Euler and his friend Daniel Bernoulli were opponents of Leibniz's monadism and the philosophy of Christian Wolff. Euler insisted that knowledge is founded in part on the basis of precise quantitative laws, something that monadism and Wolffian science were unable to provide. Euler's religious leanings might also have had a bearing on his dislike of the doctrine; he went so far as to label Wolff's ideas as "heathen and atheistic".

Much of what is known of Euler's religious beliefs can be deduced from his Letters to a German Princess and an earlier work, Rettung der Göttlichen Offenbahrung Gegen die Einwürfe der Freygeister (Defense of the Divine Revelation against the Objections of the Freethinkers). These works show that Euler was a devout Christian who believed the Bible to be inspired; the Rettung was primarily an argument for the divine inspiration of scripture.

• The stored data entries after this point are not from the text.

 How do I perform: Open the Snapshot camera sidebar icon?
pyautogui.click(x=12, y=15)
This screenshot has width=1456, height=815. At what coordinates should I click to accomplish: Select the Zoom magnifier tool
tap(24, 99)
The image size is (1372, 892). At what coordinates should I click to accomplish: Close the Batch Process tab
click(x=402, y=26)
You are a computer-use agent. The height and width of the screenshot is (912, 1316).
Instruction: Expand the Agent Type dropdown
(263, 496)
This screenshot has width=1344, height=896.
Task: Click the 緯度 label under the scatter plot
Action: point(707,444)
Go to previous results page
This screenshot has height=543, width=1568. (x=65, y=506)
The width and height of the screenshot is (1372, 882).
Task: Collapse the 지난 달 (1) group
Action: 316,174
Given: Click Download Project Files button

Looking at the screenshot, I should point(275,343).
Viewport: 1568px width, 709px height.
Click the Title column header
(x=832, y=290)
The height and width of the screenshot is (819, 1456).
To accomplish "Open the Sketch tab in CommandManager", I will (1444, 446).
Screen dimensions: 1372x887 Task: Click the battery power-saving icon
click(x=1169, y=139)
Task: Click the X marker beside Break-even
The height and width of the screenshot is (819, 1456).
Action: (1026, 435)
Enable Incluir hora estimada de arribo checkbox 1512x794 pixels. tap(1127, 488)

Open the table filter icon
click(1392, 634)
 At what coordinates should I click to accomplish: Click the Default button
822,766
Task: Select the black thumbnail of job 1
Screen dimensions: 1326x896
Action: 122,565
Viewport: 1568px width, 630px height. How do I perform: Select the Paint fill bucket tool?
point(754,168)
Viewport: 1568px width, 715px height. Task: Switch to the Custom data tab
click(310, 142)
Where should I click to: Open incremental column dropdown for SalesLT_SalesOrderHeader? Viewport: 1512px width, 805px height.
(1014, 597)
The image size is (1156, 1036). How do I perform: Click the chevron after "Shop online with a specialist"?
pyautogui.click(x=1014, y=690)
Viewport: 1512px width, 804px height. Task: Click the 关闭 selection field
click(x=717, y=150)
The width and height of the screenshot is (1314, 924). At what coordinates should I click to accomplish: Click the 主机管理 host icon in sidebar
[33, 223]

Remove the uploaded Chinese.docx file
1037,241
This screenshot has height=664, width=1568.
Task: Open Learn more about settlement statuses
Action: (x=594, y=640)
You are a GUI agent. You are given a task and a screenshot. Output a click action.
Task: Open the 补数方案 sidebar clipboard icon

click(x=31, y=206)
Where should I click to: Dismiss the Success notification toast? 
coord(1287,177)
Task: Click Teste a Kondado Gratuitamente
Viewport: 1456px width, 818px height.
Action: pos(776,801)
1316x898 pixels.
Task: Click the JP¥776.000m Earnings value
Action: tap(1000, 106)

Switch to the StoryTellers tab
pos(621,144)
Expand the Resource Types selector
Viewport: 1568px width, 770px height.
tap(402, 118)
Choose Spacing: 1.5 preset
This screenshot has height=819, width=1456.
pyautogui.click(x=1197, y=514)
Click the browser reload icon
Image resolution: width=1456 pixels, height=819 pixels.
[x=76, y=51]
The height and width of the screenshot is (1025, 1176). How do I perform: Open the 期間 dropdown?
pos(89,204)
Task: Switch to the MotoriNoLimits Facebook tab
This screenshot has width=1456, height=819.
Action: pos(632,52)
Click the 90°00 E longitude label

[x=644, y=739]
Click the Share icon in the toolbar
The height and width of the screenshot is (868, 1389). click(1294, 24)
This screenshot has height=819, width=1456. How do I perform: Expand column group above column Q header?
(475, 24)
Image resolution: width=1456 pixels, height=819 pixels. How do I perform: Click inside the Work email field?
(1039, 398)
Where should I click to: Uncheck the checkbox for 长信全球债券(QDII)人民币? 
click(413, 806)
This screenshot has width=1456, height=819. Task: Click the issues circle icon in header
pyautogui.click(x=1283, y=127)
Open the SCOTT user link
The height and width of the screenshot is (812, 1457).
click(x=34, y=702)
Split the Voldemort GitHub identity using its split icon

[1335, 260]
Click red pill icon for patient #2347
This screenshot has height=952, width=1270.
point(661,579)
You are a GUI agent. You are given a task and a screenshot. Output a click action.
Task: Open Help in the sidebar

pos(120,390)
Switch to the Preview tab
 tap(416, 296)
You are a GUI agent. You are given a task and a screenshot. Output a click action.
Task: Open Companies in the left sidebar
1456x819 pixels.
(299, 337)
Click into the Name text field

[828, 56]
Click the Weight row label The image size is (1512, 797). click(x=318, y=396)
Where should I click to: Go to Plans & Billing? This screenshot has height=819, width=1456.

There is a famous anecdote inspired by Euler's arguments with secular philosophers over religion, which is set during Euler's second stint at the St. Petersburg academy. The French philosopher Denis Diderot was visiting Russia on Catherine the Great's invitation. However, the Empress was alarmed that the philosopher's arguments for atheism were influencing members of her court, and so Euler was asked to confront the Frenchman. Diderot was later informed that a learned mathematician had produced a proof of the existence of God: he agreed to view the proof as it was presented in court. Euler appeared, advanced toward Diderot, and in a tone of perfect conviction announced, "Sir, $\frac{a+b^n}{n}=x$ , hence God exists — reply!". Diderot, to whom (says the story) all mathematics was gibberish, stood dumbstruck as peals of laughter erupted from the court. Embarrassed, he asked to leave Russia, a request that was graciously granted by the Empress. This anecdote is apocryphal, however, given that Diderot was a capable mathematician who had published several mathematical treatises of his own.

Euler was featured on the sixth series of the Swiss 10 franc banknote and on numerous Swiss, German, and Russian postage stamps. The asteroid 2002 Euler was named in his honor. He is also commemorated by the Lutheran Church on their Calendar of Saints on 24 May — he was a devout Christian (and believer in biblical inerrancy) who wrote apologetics and argued forcefully against the prominent atheists of his time.

Euler has an extensive bibliography. His best known books include:

Elements of Algebra. This elementary algebra text starts with a discussion of the nature of numbers and gives a comprehensive introduction to algebra, including formulae for solutions of polynomial equations.
Introductio in analysin infinitorum (1748). English translation Introduction to Analysis of the Infinite by John Blanton.
Two influential textbooks on calculus: Institutiones calculi differentialis (1755) and Institutionum calculi integralis (1768 – 1770).
Lettres à une Princesse d'Allemagne (Letters to a German Princess) (1768 – 1772).
Methodus inveniendi lineas curvas maximi minimive proprietate gaudentes, sive solutio problematis isoperimetrici latissimo sensu accepti (1744). The Latin title translates as a method for finding curved lines enjoying properties of maximum or minimum, or solution of isoperimetric problems in the broadest accepted sense.

A definitive collection of Euler's works, entitled Opera Omnia, has been published since 1911 by the Euler Commission of the Swiss Academy of Sciences.